WORK REQUIRED = Scan the data for "agent" and copy each matching line.

BEGIN DATA IN THIS EXERCISE

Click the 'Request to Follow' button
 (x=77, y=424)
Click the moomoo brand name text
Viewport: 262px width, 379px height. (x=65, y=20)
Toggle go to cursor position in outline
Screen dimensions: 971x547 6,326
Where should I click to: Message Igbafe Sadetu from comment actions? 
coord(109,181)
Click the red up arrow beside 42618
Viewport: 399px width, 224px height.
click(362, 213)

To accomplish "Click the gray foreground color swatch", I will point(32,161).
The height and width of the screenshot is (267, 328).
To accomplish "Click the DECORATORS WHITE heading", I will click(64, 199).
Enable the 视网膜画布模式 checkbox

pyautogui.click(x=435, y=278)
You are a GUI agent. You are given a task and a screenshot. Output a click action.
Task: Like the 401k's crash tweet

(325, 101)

END DATA IN THIS EXERCISE
BEGIN DATA IN THIS EXERCISE

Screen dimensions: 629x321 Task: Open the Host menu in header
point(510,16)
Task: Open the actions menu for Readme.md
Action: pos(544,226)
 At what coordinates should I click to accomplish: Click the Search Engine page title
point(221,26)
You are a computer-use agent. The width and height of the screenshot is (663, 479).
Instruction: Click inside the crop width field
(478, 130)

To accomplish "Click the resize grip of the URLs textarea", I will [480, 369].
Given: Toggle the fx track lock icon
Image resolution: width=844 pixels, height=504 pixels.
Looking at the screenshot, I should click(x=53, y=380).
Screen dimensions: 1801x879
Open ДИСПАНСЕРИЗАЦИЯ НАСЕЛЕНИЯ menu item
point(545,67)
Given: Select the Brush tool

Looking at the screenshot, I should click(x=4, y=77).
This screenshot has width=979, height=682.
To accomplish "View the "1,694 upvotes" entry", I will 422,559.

END DATA IN THIS EXERCISE

SOLUTION =
You are a GUI agent. You are given a task and a screenshot. Output a click action.
You are a computer-use agent. The width and height of the screenshot is (663, 479).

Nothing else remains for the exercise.